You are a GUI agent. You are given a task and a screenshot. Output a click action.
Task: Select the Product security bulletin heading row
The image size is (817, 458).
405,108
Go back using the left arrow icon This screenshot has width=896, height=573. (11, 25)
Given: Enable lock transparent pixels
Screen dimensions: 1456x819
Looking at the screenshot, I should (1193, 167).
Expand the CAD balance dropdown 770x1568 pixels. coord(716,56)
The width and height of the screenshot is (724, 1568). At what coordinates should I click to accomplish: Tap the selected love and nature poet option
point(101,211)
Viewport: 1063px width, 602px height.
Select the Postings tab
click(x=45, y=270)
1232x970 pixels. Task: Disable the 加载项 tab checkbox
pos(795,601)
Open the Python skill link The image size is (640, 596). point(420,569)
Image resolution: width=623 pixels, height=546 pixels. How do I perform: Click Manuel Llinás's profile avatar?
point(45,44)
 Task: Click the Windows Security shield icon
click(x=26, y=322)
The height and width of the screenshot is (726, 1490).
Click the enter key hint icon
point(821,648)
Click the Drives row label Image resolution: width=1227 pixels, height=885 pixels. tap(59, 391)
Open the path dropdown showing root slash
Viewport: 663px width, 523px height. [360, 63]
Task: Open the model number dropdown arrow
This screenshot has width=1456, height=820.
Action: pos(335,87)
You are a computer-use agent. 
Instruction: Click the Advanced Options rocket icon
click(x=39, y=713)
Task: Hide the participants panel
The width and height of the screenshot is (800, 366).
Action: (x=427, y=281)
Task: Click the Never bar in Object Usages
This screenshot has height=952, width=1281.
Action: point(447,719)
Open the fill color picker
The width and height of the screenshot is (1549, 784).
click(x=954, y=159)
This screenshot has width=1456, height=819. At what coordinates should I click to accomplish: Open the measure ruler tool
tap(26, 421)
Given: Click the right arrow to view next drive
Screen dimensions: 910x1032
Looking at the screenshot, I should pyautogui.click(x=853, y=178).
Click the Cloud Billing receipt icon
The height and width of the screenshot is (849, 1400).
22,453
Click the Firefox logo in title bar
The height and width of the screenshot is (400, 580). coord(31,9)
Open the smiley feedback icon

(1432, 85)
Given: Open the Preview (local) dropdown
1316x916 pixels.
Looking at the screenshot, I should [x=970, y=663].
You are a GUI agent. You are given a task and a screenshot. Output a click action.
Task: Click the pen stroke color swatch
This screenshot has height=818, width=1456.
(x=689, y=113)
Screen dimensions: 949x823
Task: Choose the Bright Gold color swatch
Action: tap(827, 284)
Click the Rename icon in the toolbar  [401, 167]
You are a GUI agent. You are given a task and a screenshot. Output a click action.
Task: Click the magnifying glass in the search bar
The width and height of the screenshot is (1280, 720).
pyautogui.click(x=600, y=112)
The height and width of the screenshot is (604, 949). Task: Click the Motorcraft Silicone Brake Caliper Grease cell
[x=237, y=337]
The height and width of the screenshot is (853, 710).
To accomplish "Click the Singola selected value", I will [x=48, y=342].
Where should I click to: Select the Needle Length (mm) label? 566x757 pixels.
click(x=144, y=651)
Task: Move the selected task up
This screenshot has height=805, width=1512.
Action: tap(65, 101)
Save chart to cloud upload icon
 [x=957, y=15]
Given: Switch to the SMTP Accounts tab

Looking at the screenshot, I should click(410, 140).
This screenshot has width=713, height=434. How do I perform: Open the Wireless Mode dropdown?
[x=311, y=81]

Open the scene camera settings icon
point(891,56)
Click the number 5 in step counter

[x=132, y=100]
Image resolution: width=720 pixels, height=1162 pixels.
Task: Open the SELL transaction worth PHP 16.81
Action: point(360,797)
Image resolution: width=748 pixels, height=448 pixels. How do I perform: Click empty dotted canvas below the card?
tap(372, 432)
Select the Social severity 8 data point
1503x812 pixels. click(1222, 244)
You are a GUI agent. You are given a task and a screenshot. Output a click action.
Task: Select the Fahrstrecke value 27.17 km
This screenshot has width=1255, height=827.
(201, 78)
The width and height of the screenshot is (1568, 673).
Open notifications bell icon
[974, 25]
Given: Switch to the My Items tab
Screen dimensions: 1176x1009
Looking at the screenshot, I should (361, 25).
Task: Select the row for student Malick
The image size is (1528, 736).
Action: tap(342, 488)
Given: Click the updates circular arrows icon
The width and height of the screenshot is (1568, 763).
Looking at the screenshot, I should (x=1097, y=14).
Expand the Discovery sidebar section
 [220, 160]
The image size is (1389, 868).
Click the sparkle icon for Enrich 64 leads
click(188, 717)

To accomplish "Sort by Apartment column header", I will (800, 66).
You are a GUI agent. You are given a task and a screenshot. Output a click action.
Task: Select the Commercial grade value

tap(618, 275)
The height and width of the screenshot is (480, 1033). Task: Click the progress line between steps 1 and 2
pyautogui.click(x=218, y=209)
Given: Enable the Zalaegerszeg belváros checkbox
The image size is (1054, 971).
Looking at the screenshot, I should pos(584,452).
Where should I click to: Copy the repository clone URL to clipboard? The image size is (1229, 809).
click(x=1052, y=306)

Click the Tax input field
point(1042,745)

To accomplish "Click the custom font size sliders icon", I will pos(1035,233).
__________
OBJECTIVE ▸ Extract every line of the material above that contains the string "resolution", and copy each one in full.

COMPLETED TASK ▸
Image resolution: width=623 pixels, height=546 pixels. How do I perform: Click Manuel Llinás's profile avatar?
Click the Drives row label Image resolution: width=1227 pixels, height=885 pixels. tap(59, 391)
Image resolution: width=720 pixels, height=1162 pixels.
Image resolution: width=748 pixels, height=448 pixels. How do I perform: Click empty dotted canvas below the card?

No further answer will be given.